The procedure is going to be done under general anesthetic but it shouldn’t flare up whatever autoimmune thing I have because “we don’t have to cut you up for this” it’s just like an upper endoscopy procedure but they are also going to give me Botox shots in the valve at the bottom of my stomach to hopefully help it relax and stay open. For some people this works great. For other people, it doesn’t work at all. For some people it works for a little while and then never again.
At the beginning of the appointment the doctor and his nurse practitioner were super positive sounding but then towards the end they kept saying “IF this works…” blah blah blah. So I was like
“Well, you guys keep saying ‘if'” so what if it doesn’t’?
“I mean. There’s other surgical options.”

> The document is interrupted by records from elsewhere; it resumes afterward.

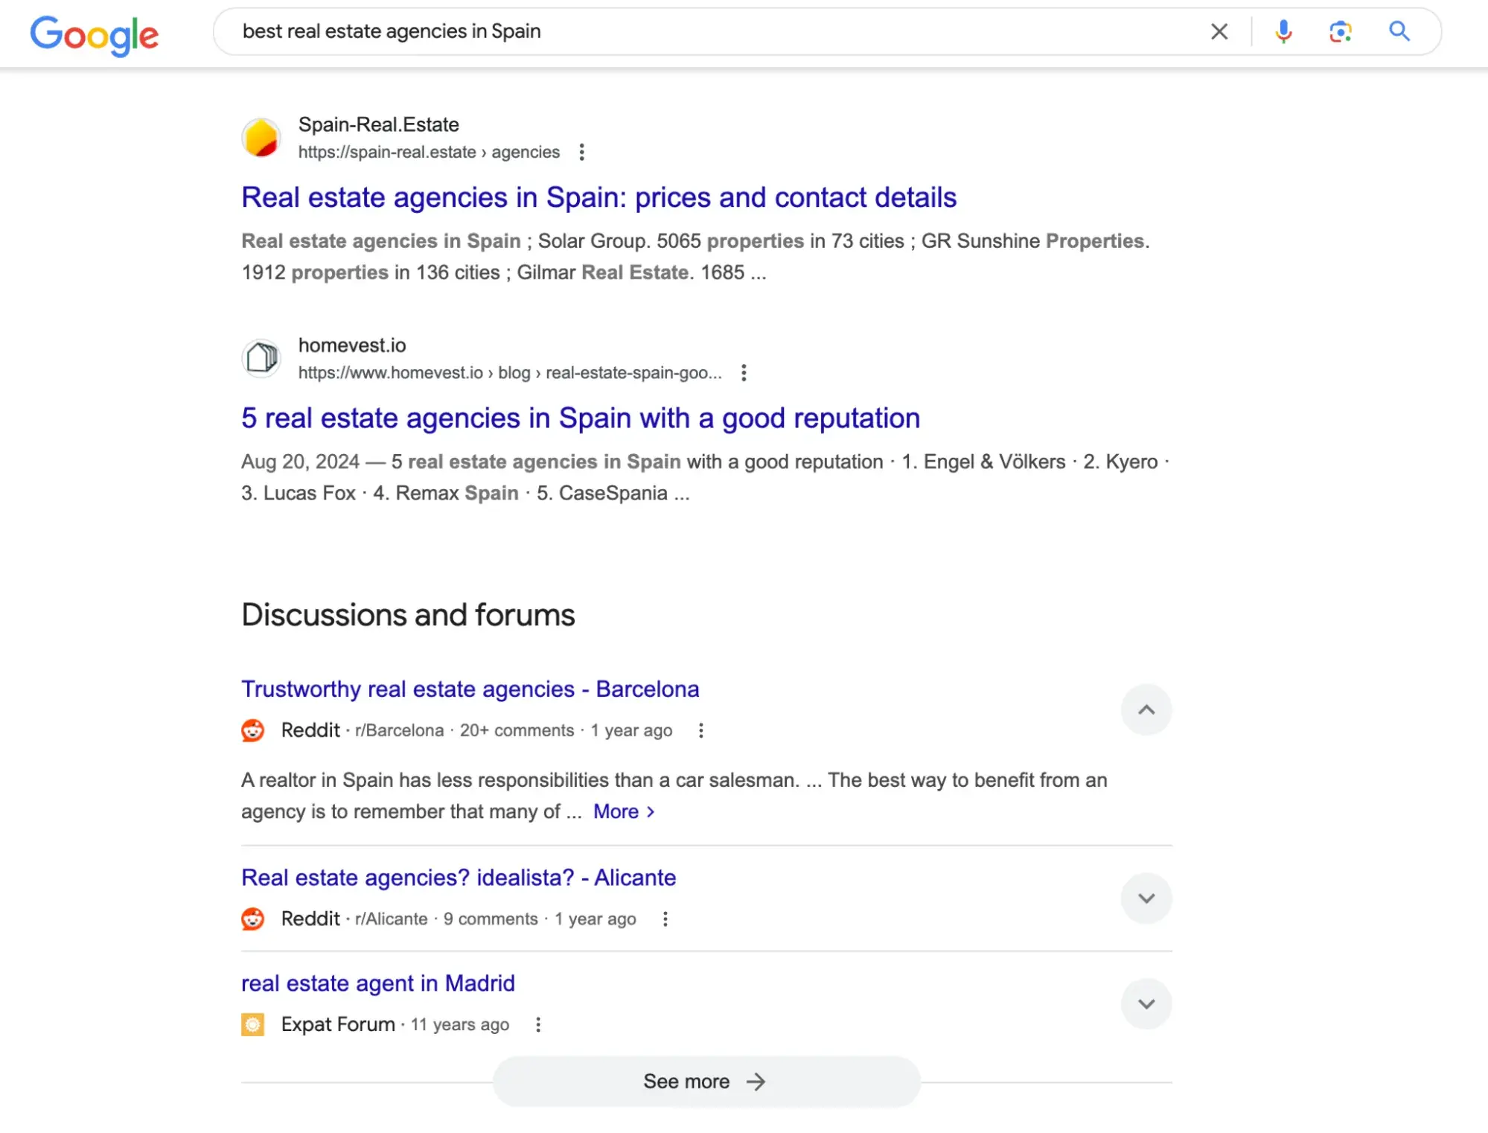Click the Google logo
1488x1133 pixels.
click(x=94, y=34)
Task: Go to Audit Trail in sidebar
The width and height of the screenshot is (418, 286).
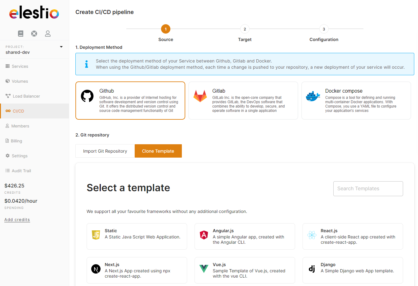Action: pos(21,171)
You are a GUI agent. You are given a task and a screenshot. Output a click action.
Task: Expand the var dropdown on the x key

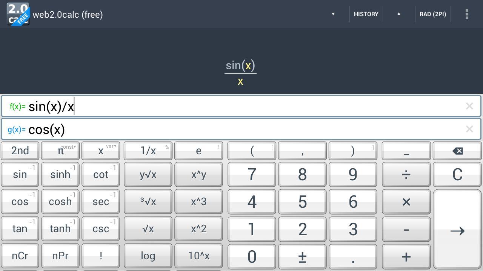point(112,146)
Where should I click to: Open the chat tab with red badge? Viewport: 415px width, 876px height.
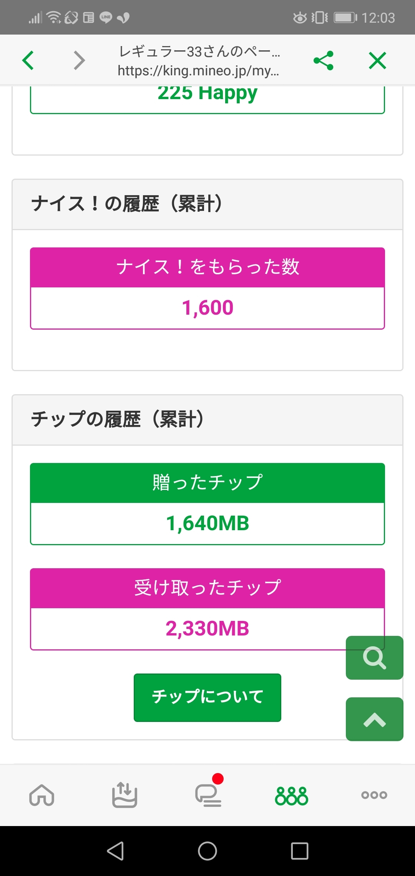(208, 795)
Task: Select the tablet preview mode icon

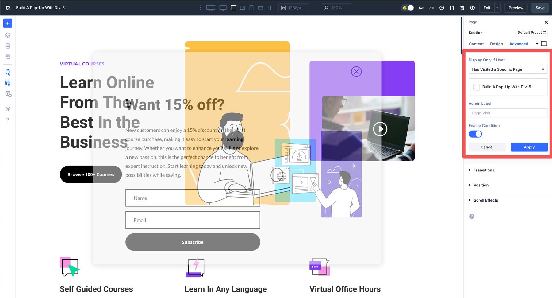Action: (x=251, y=8)
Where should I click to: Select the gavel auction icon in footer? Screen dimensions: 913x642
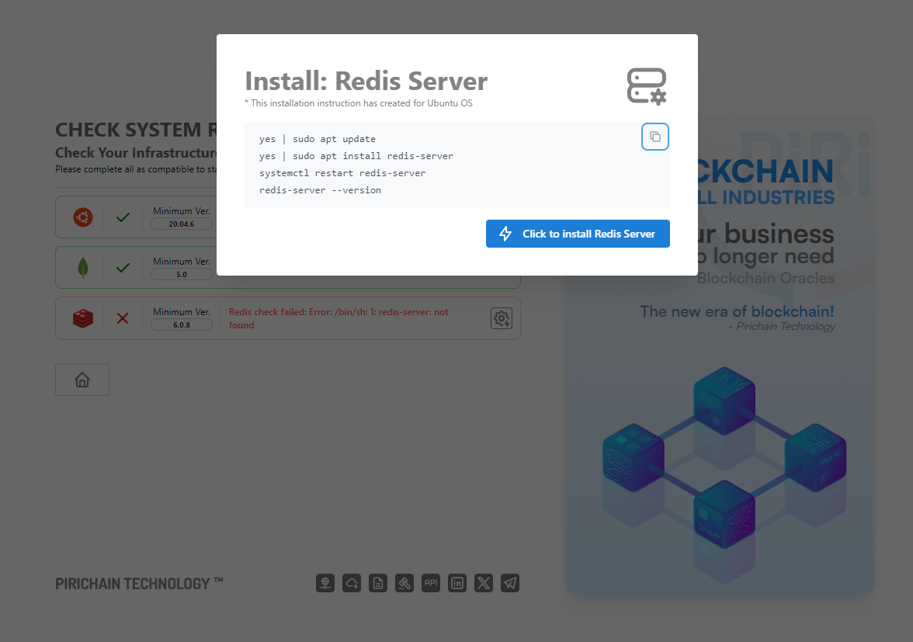click(404, 583)
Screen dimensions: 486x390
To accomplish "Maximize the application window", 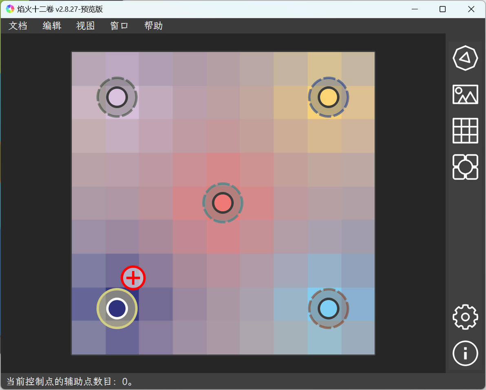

I think she was trying not to scare me off. But I do hope that this helps. They were careful to point out that this would only help with some of the symptoms like feeling full after eating only a couple bites and feeling nauseous and vomiting and the fact that my stomach just doesn’t empty fast. So we’ll see. It’s just day surgery. Surgery isn’t even the right word. I’ll be asleep and I’ll be under anesthesia and all, but it’s not a super mega big deal or anything. I don’t have to stay the night at the hospital. I’m not nervous about the procedure. I’ve had a lot of surgeries and anesthesia doesn’t scare me. ::Brave kitty face::
The soonest they could get me in was the 23rd of December, which is right before Xmas. I laughed with Master.
“HEY! Santa is going to bring me an empty stomach this year for Xmas!”